Given entries

※ ※ ※

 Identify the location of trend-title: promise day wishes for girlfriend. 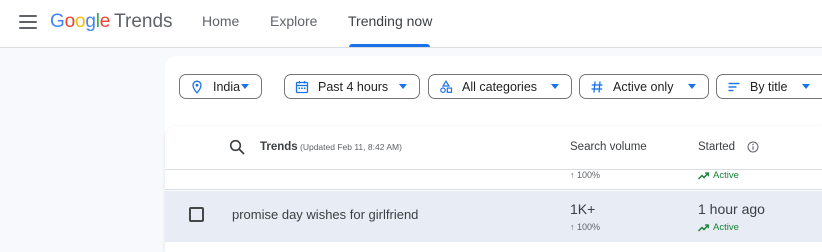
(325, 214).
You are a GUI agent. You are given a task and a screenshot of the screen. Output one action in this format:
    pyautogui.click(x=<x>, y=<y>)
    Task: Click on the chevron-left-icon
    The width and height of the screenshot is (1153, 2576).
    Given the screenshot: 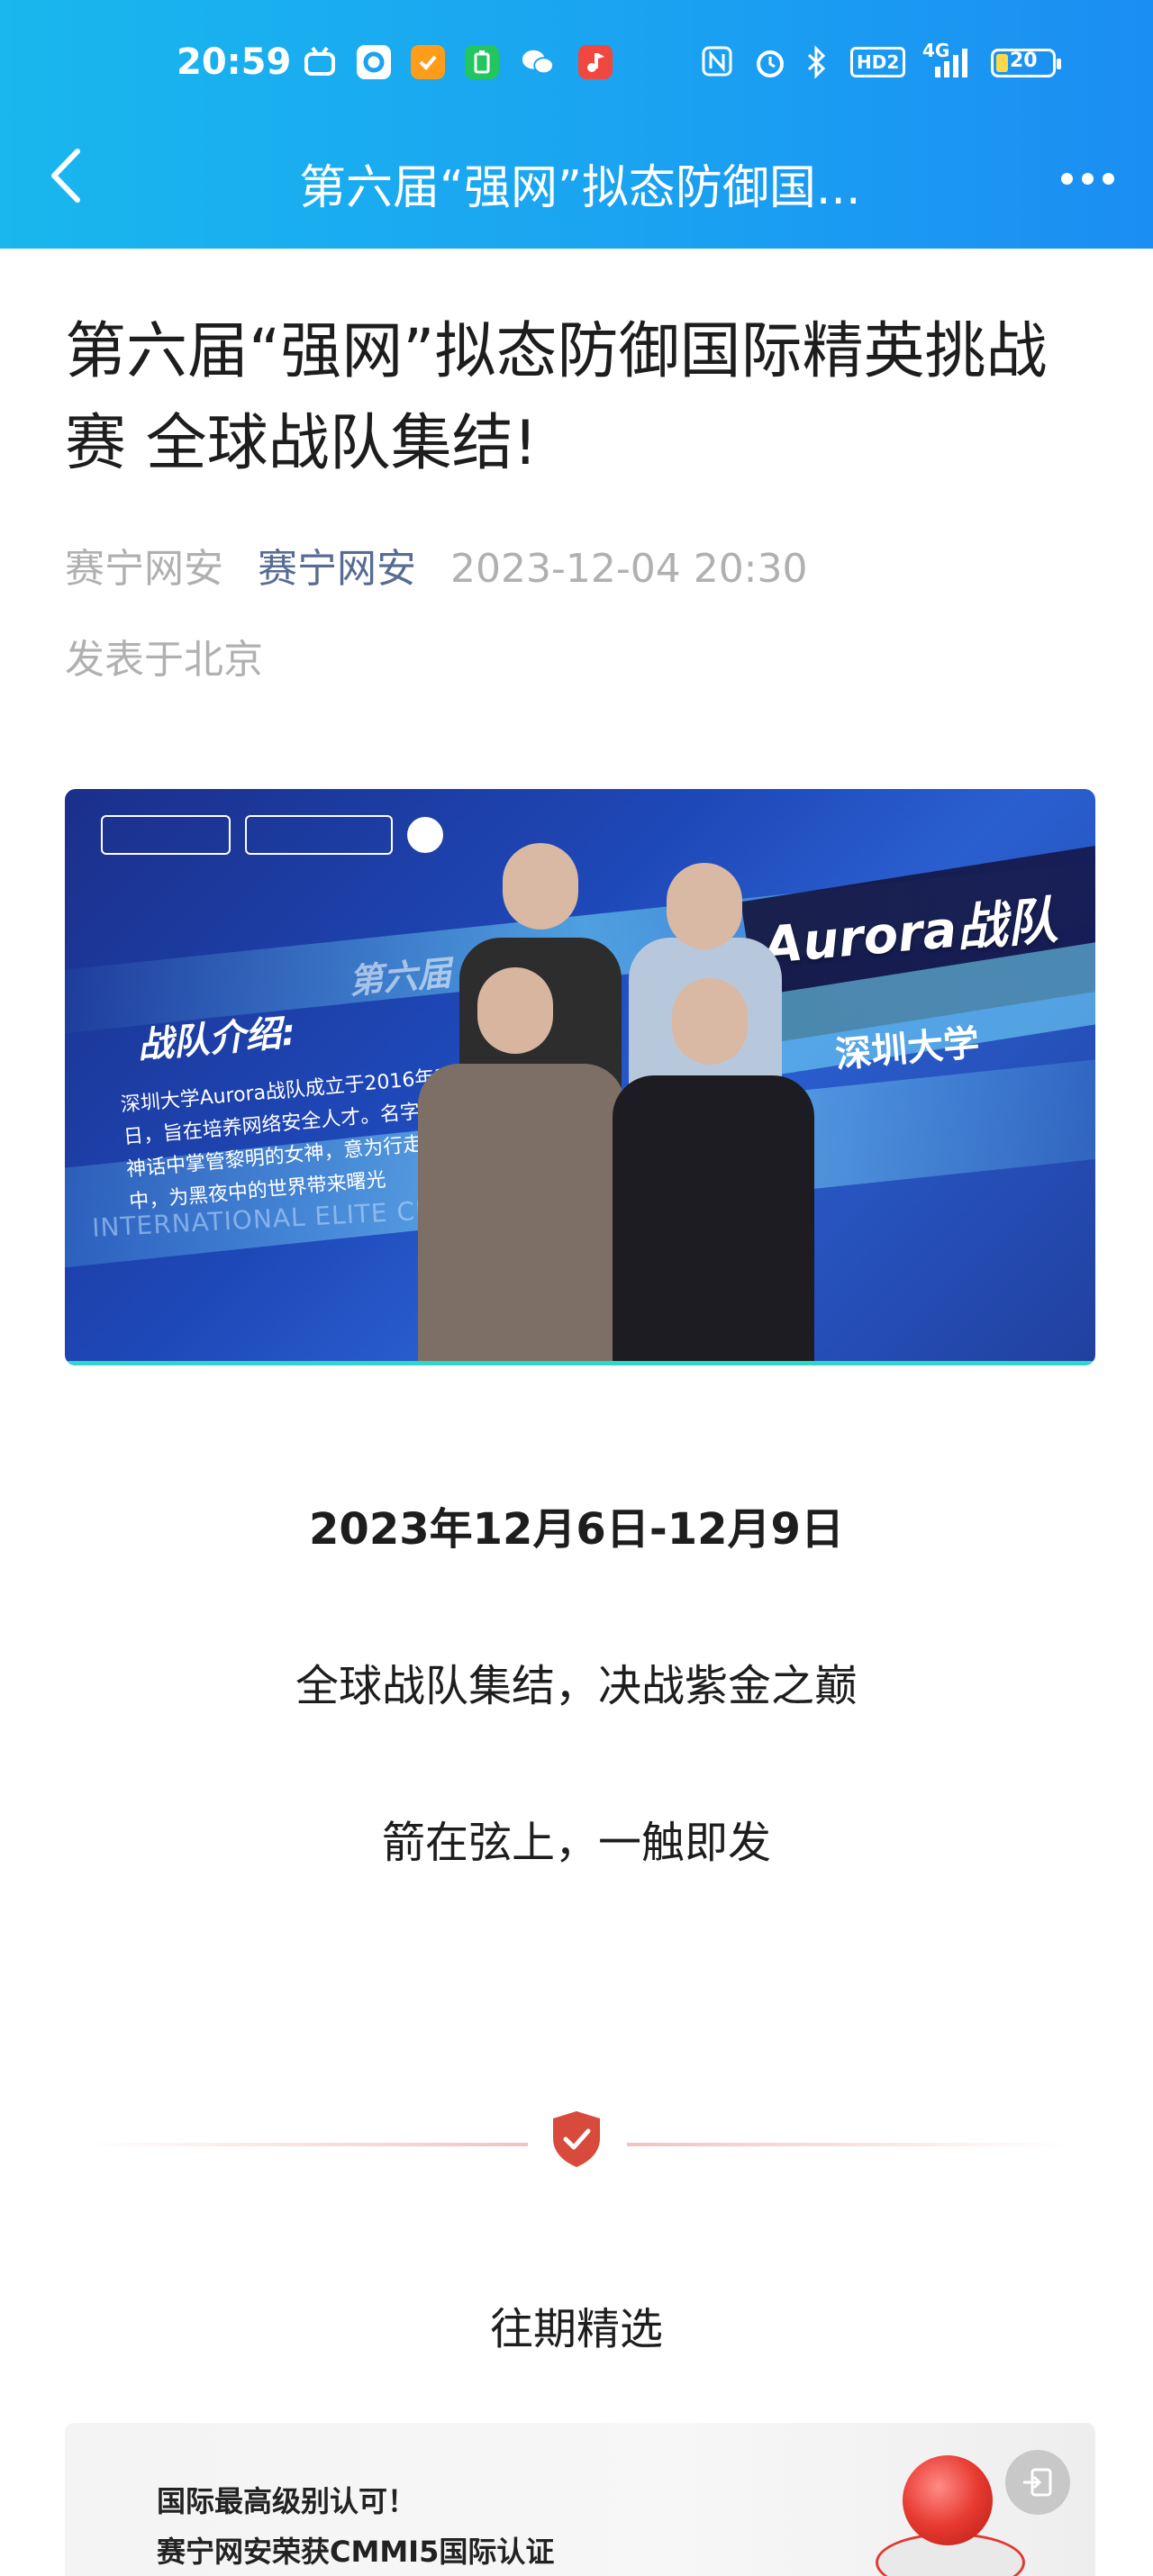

※ ※ ※

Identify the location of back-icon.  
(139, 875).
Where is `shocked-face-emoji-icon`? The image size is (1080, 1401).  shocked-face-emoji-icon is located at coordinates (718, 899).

※ ※ ※

What to produce
List the lines of data starting at the line that contains "Identify the location of back-icon." and ending at the line that contains "coordinates (718, 899)." as a numbered list, leaving out blank lines.

Answer space
1. Identify the location of back-icon.  
2. (139, 875).
3. Where is `shocked-face-emoji-icon`? The image size is (1080, 1401).  shocked-face-emoji-icon is located at coordinates (718, 899).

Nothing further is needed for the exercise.